Brief:
Nothing is to be left out; print all the entries exactly.

*** Data for processing ***

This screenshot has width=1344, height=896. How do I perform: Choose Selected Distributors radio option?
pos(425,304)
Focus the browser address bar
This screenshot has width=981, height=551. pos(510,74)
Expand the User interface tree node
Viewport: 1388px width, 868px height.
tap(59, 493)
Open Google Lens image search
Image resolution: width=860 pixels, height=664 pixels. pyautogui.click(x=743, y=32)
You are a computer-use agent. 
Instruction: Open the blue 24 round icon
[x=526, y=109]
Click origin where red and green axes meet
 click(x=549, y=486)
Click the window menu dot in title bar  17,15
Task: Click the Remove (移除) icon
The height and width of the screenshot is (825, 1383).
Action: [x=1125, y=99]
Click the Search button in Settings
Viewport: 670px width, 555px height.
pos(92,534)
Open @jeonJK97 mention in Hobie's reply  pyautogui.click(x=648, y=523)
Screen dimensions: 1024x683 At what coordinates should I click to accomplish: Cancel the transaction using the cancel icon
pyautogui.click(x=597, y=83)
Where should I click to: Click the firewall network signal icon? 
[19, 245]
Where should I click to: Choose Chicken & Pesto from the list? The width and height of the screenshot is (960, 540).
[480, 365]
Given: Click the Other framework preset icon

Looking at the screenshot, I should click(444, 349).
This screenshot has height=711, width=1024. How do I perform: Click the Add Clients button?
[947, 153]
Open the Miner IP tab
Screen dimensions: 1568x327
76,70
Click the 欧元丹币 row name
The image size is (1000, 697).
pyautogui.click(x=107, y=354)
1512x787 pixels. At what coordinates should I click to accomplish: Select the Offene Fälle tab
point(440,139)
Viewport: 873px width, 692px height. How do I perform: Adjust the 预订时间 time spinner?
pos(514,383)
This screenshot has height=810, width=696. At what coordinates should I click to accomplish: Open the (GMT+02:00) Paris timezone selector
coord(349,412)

*** End of Data for processing ***

Response to this exercise:
This screenshot has width=1344, height=896. How do I perform: Choose Selected Distributors radio option?
pos(425,304)
Focus the browser address bar
This screenshot has width=981, height=551. pos(510,74)
Expand the User interface tree node
Viewport: 1388px width, 868px height.
tap(59, 493)
Open Google Lens image search
Image resolution: width=860 pixels, height=664 pixels. pyautogui.click(x=743, y=32)
You are a computer-use agent. 
Instruction: Open the blue 24 round icon
[x=526, y=109]
Click origin where red and green axes meet
 click(x=549, y=486)
Click the window menu dot in title bar  17,15
Task: Click the Remove (移除) icon
The height and width of the screenshot is (825, 1383).
Action: [x=1125, y=99]
Click the Search button in Settings
Viewport: 670px width, 555px height.
pos(92,534)
Open @jeonJK97 mention in Hobie's reply  pyautogui.click(x=648, y=523)
Screen dimensions: 1024x683 At what coordinates should I click to accomplish: Cancel the transaction using the cancel icon
pyautogui.click(x=597, y=83)
Where should I click to: Click the firewall network signal icon? 
[19, 245]
Where should I click to: Choose Chicken & Pesto from the list? The width and height of the screenshot is (960, 540).
[480, 365]
Given: Click the Other framework preset icon

Looking at the screenshot, I should click(444, 349).
This screenshot has height=711, width=1024. How do I perform: Click the Add Clients button?
[947, 153]
Open the Miner IP tab
Screen dimensions: 1568x327
76,70
Click the 欧元丹币 row name
The image size is (1000, 697).
pyautogui.click(x=107, y=354)
1512x787 pixels. At what coordinates should I click to accomplish: Select the Offene Fälle tab
point(440,139)
Viewport: 873px width, 692px height. How do I perform: Adjust the 预订时间 time spinner?
pos(514,383)
This screenshot has height=810, width=696. At what coordinates should I click to accomplish: Open the (GMT+02:00) Paris timezone selector
coord(349,412)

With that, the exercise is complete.